Ballard does live on the fringe, and I think some people have written that it's society that has pushed him there--but I'm not sure that it's so much that society has pushed him over the edge so much as that there are no railings on society. If you want to drop out, over the edge, no one is going to stop you--especially not in the United States.
I think that makes the ending, where Ballard returns to the hospital and tells the receptionist, "I'm supposed to be here," so poignant: that he's choosing to come back from the edge and try to rejoin.
4/5
Dead Souls
Finally finished Gogol's Dead Souls. I don't know how much there is for me to say about it; I think there's a lot that I missed for a lack of context. Like, I can't understand the Russian stereotypes that Gogol is skewering; I can't understand the jokes he's making with language. Some of the jokes land--the Captain Kopeikin part in particular--but I suspect most of them went over my head.

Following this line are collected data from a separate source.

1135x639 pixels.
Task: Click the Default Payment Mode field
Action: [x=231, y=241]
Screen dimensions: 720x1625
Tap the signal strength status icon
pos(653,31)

I also thought there wasn't much more to get out of the second half, after having finished the first half. It felt... embryonic, but more of the same. I think if you're reading it because you've been told it's a monument of Russian literature, but you're not a scholar of Russian literature (like I am), there's not a lot of juice you can squeeze out of part two, that you won't already have gotten out of part one.
Maybe I'm a heathen and I don't know what I'm talking about.